Why migrate to AWS WAF? - AWS WAF, AWS Firewall Manager, and AWS Shield Advanced

Why migrate to AWS WAF?

The latest version of AWS WAF provides many improvements over the prior version, while maintaining most of the concepts and terminology that you're accustomed to.

The following list describes the major changes in the latest AWS WAF. Before you continue with your migration, please take some time to review this list and to familiarize yourself with the rest of the AWS WAF guide.

  • AWS Managed Rules for AWS WAF – The rule groups now available through AWS Managed Rules provide protection against common web threats. Most of these rule groups are included free of charge with AWS WAF. For more information, see AWS Managed Rules rule groups list and the blog post Announcing AWS Managed Rules for AWS WAF.

  • New AWS WAF API – The new API allows you to configure all of your AWS WAF resources using a single set of APIs. To distinguish between regional and global applications, the new API includes a scope setting. For more information about the API, see the AWS WAFV2 Actions and AWS WAFV2 Data Types.

    In the APIs, SDKs, CLIs, and AWS CloudFormation, AWS WAF Classic retains its naming schemes and this latest version of AWS WAF is referred to with an added V2 or v2, depending on the context.

  • Simplified service quotas (limits) – AWS WAF now allows more rules per web ACL and allows you to express longer regex patterns. For more information, see AWS WAF quotas.

  • Web ACL limits are now based on computing needs – Web ACL limits are now based on Web ACL capacity units (WCU). AWS WAF calculates the WCU for a rule according to the operating capacity that's required to run the rule. The WCU of a web ACL is the sum of the WCU of all rules and rule groups in the web ACL.

    For general information about WCU, see How AWS WAF works. For information about each rule's WCU usage, see Rule statements list.

  • Document-based rule writing – You can now write and express rules, rule groups, and web ACLs in JSON format. You no longer need to use individual API calls to create different conditions and then associate the conditions to a rule. This greatly simplifies how you write and maintain your code. You can access a JSON format of your web ACLs through the console when you're viewing the web ACL, by choosing Download web ACL as JSON. When you are creating your own rule, you can access its JSON representation by choosing Rule JSON editor.

  • Rule nesting and full logical operation support – You can write complex combined rules by using logical rule statements and by using nesting. You can create statements such as [A AND NOT(B OR C)]. For more information, see Rule statements list.

  • Variable CIDR range support for IP set – IP set specifications now have more flexibility in the IP ranges. For IPv4, AWS WAF supports /1 to /32. For IPv6, AWS WAF supports /1 to /128. For more information about IP sets, see IP set match rule statement.

  • Chainable text transformations – AWS WAF can perform multiple text transformations against web request content before inspecting it. For more information, see Text transformations.

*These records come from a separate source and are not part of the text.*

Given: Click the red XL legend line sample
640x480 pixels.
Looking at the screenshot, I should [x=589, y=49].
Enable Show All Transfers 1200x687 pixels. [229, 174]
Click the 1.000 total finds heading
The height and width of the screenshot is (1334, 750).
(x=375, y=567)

  • Improved console experience – The new AWS WAF console features visual rule builder and a more user intuitive console design.

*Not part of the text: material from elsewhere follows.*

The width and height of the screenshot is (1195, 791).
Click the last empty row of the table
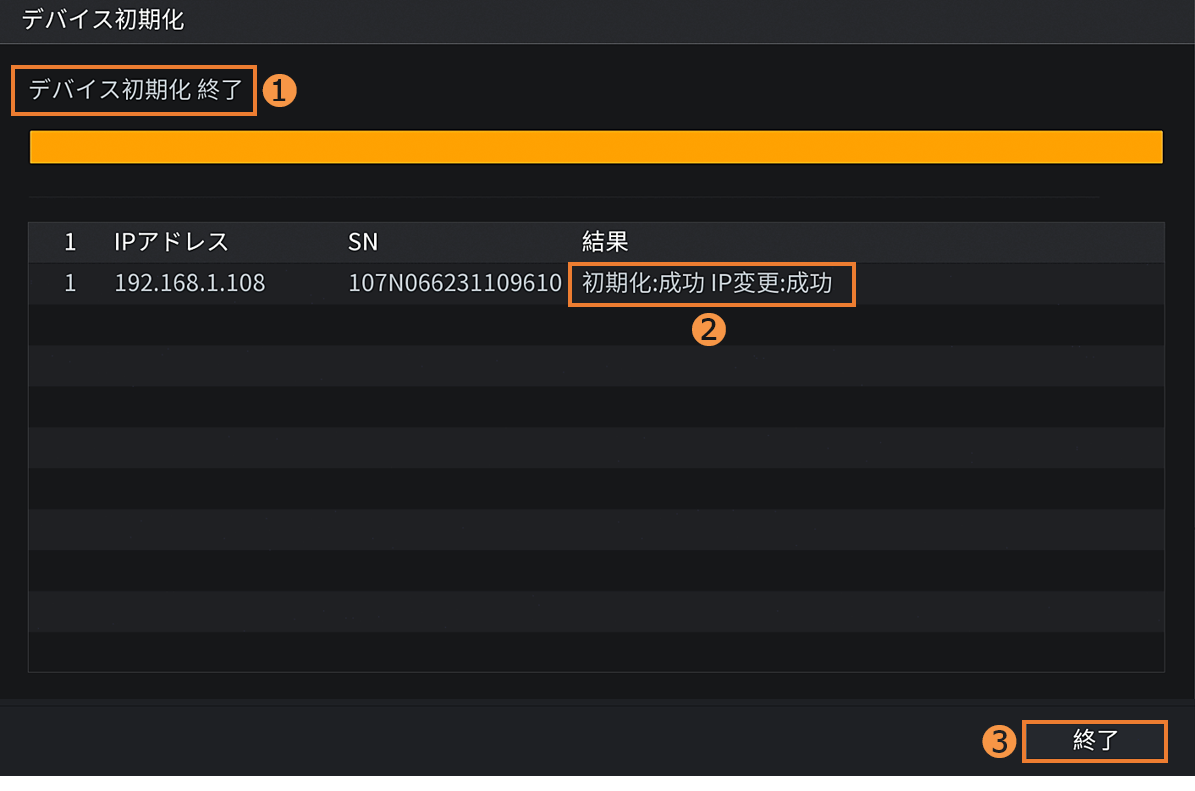(x=596, y=651)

  • Expanded options for Firewall Manager AWS WAF policies – In the Firewall Manager management of AWS WAF web ACLs, you can now create a set of rule groups that AWS WAF processes first and a set of rule groups that AWS WAF processes last. After you apply the AWS WAF policy, local account owners can add their own rule groups that AWS WAF processes in between these two sets. For more information about Firewall Manager AWS WAF policies, see AWS WAF policies.

  • AWS CloudFormation support for all rule statement types – AWS WAF in AWS CloudFormation supports all rule statement types that the AWS WAF console and API support. Additionally, you can easily convert the rules that you write in JSON format to YAML format.